WORK TO BE COMPLETED:
All lines in the records below with the word "will" must be returned.

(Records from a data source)
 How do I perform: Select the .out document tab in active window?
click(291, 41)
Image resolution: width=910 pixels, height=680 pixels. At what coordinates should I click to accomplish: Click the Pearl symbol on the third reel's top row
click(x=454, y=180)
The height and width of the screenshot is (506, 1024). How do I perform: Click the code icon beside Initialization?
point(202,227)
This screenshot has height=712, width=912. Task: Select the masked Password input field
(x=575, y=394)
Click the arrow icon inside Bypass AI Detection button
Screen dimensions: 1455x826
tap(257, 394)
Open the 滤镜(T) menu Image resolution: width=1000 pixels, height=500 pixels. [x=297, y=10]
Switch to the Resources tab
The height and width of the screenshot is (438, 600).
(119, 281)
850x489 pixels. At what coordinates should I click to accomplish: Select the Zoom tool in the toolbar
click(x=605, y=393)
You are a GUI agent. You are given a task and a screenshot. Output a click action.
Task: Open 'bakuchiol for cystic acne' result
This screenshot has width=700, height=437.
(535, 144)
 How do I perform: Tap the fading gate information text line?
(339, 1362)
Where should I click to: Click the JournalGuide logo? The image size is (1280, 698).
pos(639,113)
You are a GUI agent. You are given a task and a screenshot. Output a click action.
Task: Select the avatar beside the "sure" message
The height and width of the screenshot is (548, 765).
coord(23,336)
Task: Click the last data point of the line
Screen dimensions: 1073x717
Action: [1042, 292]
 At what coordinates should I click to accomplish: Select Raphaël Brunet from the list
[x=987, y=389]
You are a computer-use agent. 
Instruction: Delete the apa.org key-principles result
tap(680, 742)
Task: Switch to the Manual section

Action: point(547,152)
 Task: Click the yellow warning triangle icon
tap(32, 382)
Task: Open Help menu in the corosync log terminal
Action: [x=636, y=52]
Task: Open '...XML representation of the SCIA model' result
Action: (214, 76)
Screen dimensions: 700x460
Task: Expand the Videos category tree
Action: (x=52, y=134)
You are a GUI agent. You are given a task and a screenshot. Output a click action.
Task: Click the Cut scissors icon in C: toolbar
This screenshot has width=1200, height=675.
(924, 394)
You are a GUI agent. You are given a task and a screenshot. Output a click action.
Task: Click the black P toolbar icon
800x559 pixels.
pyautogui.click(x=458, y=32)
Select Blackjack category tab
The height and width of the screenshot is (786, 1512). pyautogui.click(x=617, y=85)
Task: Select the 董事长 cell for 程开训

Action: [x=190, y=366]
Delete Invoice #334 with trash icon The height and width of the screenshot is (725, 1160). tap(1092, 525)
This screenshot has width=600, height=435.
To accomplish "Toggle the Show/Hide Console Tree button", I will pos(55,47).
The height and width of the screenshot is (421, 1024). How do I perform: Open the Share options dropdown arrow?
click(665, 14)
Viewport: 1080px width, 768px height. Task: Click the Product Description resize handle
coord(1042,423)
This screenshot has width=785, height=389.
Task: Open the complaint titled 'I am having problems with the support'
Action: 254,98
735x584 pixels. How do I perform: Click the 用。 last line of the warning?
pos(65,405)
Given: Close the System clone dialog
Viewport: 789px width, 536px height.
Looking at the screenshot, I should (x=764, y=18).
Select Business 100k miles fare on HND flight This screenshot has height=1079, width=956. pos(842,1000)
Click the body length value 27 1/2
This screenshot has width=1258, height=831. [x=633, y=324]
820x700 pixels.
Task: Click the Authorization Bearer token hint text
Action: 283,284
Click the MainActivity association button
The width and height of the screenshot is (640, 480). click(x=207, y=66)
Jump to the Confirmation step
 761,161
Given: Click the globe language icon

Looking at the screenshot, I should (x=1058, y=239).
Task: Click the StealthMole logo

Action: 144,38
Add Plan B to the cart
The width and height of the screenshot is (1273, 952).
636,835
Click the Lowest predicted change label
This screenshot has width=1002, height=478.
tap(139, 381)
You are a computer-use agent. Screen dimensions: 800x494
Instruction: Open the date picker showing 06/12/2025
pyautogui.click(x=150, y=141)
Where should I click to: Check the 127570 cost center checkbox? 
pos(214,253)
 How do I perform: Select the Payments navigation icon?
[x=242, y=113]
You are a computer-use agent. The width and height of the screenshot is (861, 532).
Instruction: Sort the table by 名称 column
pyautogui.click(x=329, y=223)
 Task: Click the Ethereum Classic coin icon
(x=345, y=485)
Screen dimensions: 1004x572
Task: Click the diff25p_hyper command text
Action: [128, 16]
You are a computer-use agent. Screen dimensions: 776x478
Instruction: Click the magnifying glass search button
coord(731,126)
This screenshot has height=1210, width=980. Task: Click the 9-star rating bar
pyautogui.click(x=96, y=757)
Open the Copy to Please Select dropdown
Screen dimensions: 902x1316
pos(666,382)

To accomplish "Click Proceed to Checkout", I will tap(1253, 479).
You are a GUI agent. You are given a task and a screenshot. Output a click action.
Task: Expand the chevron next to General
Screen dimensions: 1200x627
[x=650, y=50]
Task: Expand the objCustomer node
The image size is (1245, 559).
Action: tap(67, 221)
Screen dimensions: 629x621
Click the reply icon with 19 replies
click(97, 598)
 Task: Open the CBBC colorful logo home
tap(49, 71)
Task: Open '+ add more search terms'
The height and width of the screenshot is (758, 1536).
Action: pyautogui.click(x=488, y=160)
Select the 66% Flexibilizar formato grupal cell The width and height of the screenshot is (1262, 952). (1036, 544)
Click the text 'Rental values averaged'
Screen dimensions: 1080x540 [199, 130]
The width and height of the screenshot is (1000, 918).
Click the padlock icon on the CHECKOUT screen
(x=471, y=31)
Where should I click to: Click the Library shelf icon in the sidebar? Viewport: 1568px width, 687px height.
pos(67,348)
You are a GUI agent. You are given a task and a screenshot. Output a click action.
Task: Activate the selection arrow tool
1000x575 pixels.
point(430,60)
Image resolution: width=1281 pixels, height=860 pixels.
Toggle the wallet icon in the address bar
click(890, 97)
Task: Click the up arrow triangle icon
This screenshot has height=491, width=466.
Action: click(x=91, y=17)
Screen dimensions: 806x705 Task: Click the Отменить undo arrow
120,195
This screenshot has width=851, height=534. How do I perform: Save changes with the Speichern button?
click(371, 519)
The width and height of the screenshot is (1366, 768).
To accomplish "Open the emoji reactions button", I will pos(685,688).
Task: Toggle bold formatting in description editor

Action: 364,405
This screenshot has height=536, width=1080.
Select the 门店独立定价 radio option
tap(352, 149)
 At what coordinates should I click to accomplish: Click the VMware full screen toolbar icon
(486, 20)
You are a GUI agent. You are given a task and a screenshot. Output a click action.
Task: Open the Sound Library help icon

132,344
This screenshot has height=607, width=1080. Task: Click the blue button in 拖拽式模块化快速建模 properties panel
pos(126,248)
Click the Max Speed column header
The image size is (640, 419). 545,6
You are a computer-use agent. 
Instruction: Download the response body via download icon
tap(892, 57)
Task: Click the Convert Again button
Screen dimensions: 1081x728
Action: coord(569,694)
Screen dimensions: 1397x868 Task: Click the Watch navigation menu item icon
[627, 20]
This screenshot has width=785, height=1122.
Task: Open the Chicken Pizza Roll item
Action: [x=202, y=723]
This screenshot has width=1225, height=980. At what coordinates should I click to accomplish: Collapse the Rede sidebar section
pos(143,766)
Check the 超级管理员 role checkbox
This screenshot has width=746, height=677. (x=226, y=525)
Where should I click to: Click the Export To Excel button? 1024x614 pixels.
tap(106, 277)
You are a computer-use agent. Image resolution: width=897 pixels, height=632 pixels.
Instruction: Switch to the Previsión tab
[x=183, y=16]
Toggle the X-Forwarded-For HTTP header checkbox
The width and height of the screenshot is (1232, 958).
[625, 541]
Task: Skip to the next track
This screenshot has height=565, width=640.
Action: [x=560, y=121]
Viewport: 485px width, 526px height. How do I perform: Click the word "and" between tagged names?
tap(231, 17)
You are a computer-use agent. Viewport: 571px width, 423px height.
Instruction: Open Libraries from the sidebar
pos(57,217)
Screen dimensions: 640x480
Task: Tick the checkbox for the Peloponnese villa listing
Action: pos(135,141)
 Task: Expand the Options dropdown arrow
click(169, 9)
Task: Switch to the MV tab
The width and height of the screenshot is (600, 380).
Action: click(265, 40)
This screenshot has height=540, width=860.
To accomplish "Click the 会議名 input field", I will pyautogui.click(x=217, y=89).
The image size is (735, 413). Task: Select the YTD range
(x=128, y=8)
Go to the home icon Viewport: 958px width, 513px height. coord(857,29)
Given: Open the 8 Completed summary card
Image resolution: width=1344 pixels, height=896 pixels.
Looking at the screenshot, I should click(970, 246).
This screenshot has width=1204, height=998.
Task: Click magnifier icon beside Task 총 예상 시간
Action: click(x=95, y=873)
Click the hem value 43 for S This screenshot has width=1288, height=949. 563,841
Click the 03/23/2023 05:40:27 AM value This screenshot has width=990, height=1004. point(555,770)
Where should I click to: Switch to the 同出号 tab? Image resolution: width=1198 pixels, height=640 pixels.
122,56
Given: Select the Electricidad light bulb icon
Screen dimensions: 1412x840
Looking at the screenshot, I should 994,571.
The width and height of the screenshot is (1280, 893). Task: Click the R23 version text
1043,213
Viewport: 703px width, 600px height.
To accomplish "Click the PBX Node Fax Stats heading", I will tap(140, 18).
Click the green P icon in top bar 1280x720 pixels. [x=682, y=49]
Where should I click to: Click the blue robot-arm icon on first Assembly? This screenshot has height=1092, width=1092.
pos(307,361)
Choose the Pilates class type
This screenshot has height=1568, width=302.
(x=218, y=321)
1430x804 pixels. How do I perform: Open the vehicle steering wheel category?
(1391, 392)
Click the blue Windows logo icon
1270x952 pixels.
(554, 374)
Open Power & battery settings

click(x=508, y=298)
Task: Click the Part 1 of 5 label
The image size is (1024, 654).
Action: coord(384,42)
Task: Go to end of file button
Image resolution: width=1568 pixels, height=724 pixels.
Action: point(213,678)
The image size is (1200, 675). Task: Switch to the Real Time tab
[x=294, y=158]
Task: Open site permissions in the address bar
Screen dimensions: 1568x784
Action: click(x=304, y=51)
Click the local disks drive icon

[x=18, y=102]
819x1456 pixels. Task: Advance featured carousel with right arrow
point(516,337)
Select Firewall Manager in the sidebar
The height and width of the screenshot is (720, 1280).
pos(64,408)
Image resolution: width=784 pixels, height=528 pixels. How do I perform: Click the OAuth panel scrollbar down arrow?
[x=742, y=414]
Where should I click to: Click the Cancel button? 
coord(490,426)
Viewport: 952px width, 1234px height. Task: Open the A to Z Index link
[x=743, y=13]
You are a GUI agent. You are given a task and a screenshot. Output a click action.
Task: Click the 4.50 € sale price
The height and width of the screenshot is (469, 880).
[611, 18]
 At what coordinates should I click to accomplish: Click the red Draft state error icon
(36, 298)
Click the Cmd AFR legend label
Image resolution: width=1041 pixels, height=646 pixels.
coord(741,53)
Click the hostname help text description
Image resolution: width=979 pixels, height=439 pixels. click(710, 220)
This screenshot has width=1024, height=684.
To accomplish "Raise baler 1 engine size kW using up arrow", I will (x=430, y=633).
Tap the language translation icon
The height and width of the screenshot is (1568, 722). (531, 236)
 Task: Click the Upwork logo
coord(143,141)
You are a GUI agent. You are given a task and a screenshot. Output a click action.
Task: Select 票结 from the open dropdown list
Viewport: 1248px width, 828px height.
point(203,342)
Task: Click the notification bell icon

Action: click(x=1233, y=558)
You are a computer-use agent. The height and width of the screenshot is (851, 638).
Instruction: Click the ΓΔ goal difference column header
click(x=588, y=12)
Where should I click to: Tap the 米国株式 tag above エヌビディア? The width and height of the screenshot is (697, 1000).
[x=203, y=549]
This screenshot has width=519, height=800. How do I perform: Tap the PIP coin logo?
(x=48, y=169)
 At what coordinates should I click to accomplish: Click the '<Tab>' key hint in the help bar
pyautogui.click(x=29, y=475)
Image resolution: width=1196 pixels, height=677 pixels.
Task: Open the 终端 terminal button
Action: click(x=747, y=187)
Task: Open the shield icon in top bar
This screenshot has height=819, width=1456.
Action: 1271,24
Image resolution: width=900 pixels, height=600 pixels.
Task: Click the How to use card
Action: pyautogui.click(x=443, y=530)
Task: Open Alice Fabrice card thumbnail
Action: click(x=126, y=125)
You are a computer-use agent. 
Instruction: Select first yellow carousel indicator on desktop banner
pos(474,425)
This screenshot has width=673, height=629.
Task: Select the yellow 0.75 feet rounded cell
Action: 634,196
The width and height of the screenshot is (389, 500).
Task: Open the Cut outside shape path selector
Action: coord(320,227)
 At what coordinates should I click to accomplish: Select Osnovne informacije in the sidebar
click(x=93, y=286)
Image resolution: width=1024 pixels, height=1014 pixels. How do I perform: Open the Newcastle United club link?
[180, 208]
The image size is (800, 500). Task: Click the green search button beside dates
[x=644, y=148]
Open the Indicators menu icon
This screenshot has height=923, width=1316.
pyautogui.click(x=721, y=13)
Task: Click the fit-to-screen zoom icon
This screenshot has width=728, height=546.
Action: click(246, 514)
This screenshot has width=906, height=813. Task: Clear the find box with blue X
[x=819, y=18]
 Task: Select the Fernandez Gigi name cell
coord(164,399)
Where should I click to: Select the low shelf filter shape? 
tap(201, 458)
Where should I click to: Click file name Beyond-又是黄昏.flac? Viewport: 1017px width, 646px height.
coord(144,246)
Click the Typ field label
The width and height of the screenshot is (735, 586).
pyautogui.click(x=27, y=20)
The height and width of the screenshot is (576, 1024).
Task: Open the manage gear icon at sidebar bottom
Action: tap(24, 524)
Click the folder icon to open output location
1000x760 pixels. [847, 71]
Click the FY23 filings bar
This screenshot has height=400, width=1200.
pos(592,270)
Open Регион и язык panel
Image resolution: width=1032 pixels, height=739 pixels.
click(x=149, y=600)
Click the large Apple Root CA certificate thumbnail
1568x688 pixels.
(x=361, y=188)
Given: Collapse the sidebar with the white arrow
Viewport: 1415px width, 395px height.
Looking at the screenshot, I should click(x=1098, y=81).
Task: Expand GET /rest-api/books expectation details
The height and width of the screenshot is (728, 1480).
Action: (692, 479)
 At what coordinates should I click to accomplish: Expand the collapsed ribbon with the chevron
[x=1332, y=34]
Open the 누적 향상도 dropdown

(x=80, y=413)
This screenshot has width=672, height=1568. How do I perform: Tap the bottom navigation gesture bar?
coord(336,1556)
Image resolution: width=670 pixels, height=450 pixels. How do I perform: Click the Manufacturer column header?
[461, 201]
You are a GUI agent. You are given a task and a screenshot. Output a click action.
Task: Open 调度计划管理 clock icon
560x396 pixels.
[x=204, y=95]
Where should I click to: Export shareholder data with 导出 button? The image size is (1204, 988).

RESULT OF THIS EXERCISE:
To accomplish "Toggle the Show/Hide Console Tree button", I will pos(55,47).
To accomplish "Click Proceed to Checkout", I will tap(1253, 479).
To accomplish "Open the emoji reactions button", I will pos(685,688).
To accomplish "Click the 会議名 input field", I will pyautogui.click(x=217, y=89).
To accomplish "Click the PBX Node Fax Stats heading", I will tap(140, 18).
To accomplish "Raise baler 1 engine size kW using up arrow", I will (x=430, y=633).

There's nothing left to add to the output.